Our separation, our enclosed life within our urban cocoons and habits is well supported and reinstated by the commodification of almost everything and the utter dominance of the visual interpretation on numerous screens.
“Understood in its totality, the spectacle is both the result and the project of the dominant mode of production. It is not a mere decoration added to the real world. It is the very heart of this real society’s unreality. In all of its particular manifestations — news, propaganda, advertising, entertainment — the spectacle represents the dominant model of life.” (7)
Along with separating us from the “real” reality, the spectacle, as Guy Debord points out in The Society of the Spectacle, is characterized by the lack of two-way communication – it talks to itself and its by-products are reinforcing its values back in an endless loop. In order to ‘show’, you need to ‘have’. And you will work on having, even to the point of living that serves the sole purpose of you having something desirable. (8) Our gadgets are our spectacle-to-go. We need ways to break this entanglement.
Why am I projecting woods on urban surfaces?
We are staring at our screens, and every notion of a screen-like light will have our attention.

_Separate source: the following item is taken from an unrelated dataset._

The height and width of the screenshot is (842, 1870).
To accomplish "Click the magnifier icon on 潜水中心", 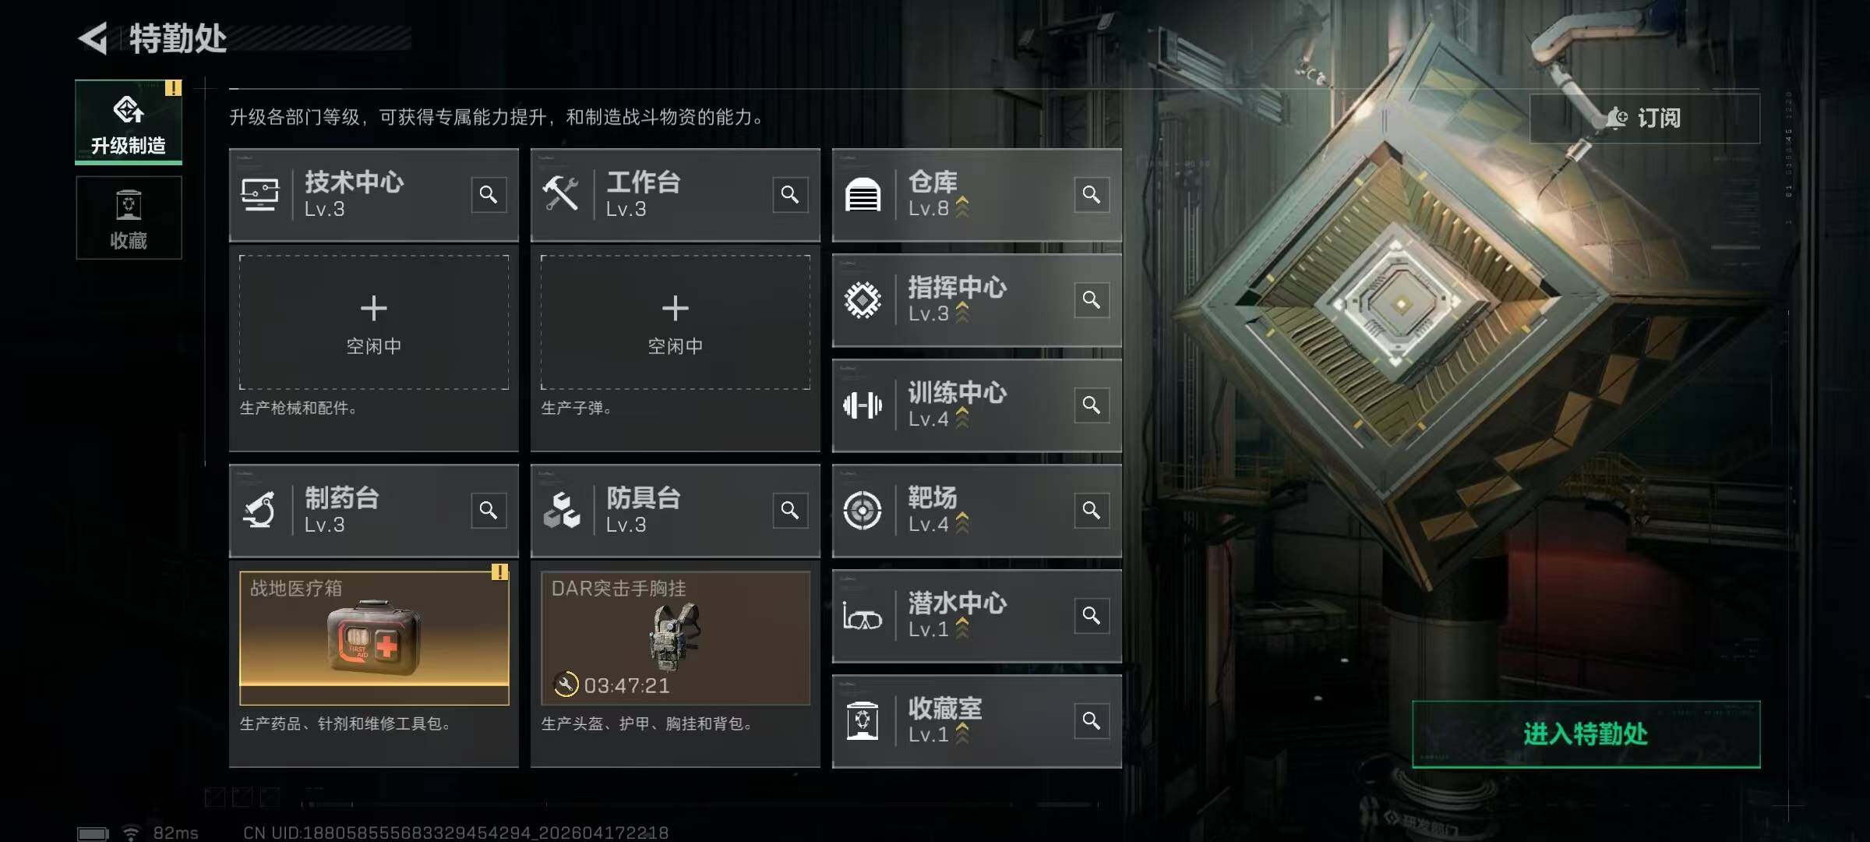I will click(1092, 615).
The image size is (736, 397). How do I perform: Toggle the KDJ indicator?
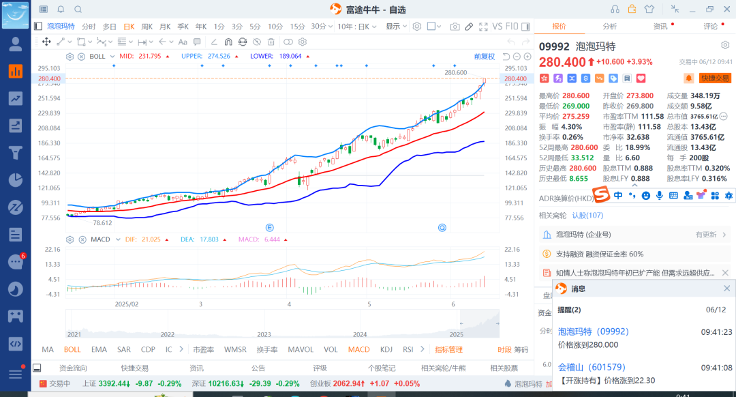click(386, 349)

Also, we have been trained by the reality shows and by social media to follow the “live” streams where something interesting and important is happening. Given the crisis situation, we are in, the only material reality that is urgently interesting is - the habitat crisis.

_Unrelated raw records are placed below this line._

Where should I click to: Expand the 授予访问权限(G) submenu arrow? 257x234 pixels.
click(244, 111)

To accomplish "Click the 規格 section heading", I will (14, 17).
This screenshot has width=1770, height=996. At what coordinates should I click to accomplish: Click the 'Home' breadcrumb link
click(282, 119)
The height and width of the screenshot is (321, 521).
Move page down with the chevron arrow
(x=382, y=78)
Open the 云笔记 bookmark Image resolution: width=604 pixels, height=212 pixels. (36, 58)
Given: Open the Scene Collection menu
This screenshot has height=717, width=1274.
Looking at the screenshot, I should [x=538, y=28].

While working on this piece, I came to realize that some of my artworks are almost unconsciously rising from the frustration with the commodification of everything in our lives – from objects to health and our innermost feelings. Specifically with the product or the object -something easy to quantify and put the price to. If you just have a look at the rate of updating software and hardware – the violent process becomes even more obvious.
“Understood in its totality, the spectacle is both the result and the project of the dominant mode of production. It is not a mere decoration added to the real world. It is the very heart of this real society’s unreality. In all of its particular manifestations — news, propaganda, advertising, entertainment — the spectacle represents the dominant model of life.” (9)

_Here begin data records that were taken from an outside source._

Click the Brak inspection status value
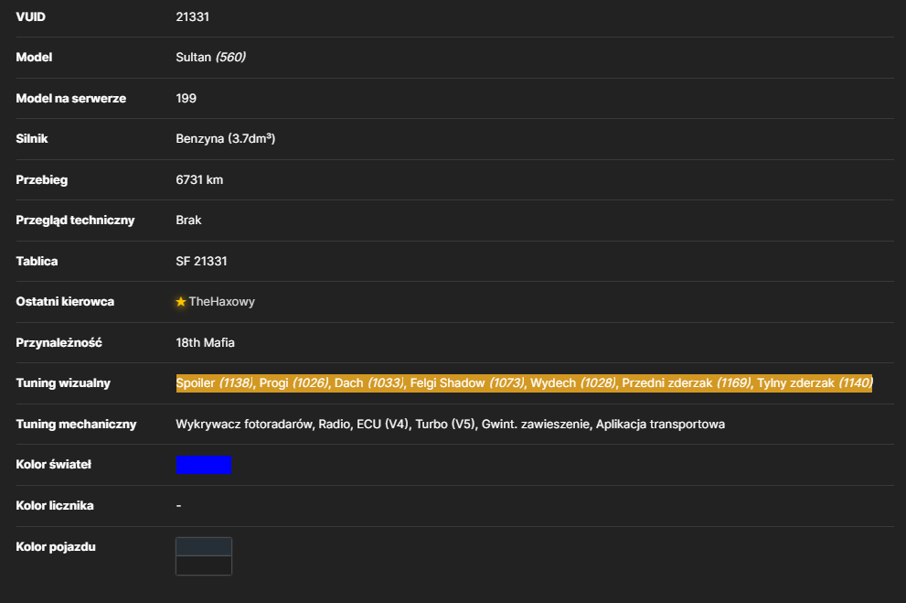 coord(188,221)
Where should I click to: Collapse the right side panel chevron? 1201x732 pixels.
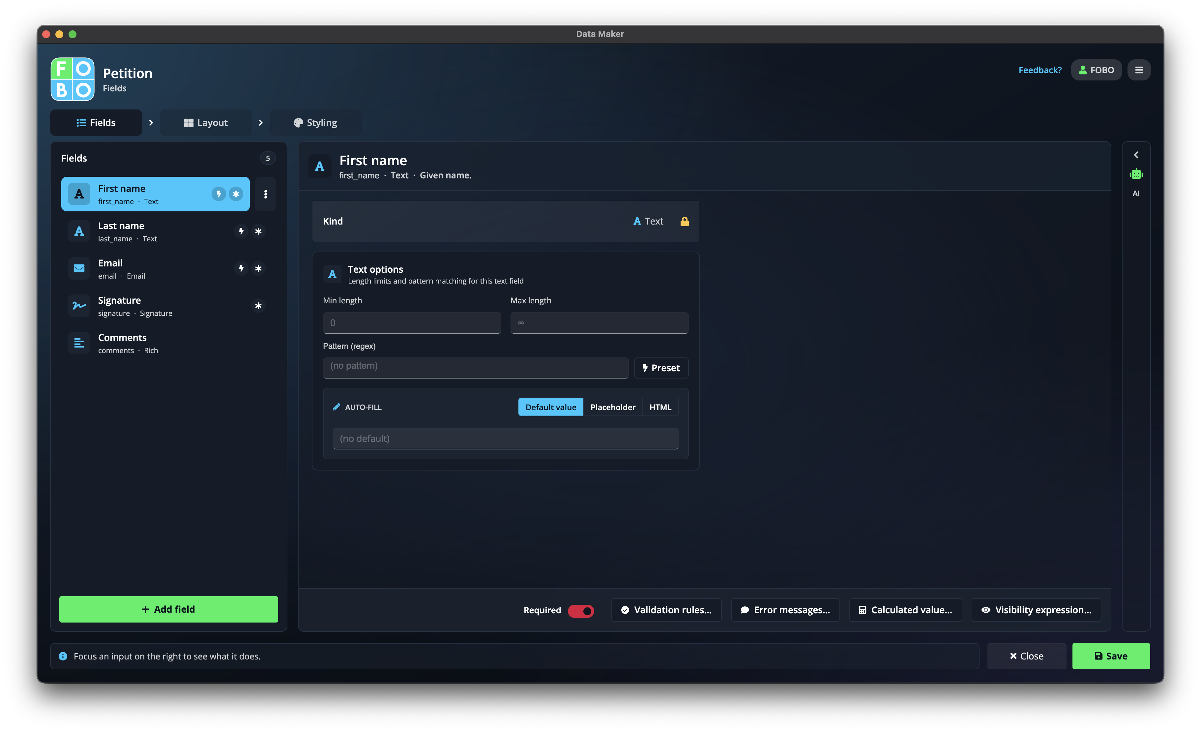1136,155
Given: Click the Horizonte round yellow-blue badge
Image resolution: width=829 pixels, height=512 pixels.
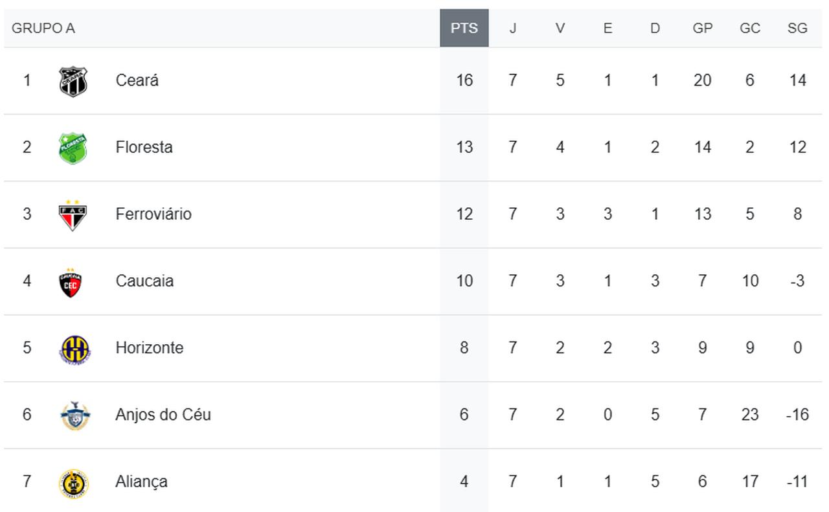Looking at the screenshot, I should pyautogui.click(x=74, y=349).
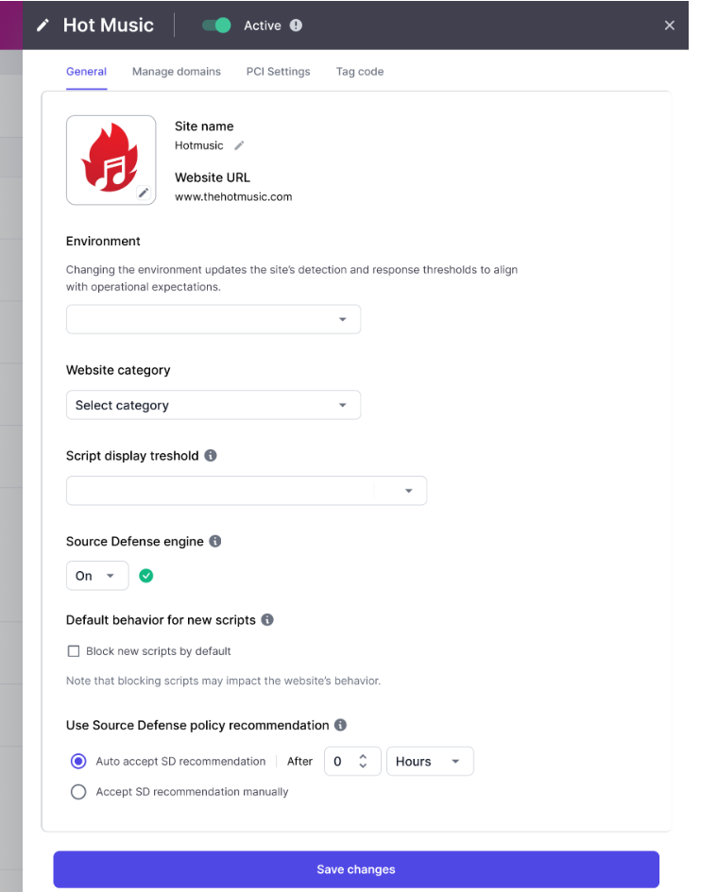Switch to Manage domains tab

(x=177, y=72)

The absence of the “natural experience” is actually the absence of nature. We go outside of the city to “relax” and “restart” all the while being utterly unaware that the place we go to vacations to is our habitat. We decorate our concrete drama with some “interesting green” we go all the way to “incorporate nature” into our culture. This is so absurd that when stated this clearly, makes me even feel ashamed. As Brian Eno would put it - there is nothing more absurd than an elaborate garden:
“Unless it’s… Versailles, which is, to me, the most grotesque of all gardens, since it’s the total denial of nature and the complete expression of human control over nature… I suppose my feeling about gardening, and I suppose most people’s feeling about gardening now, is that what one is doing is working in collaboration with the complex and unpredictable processes of nature.” (11)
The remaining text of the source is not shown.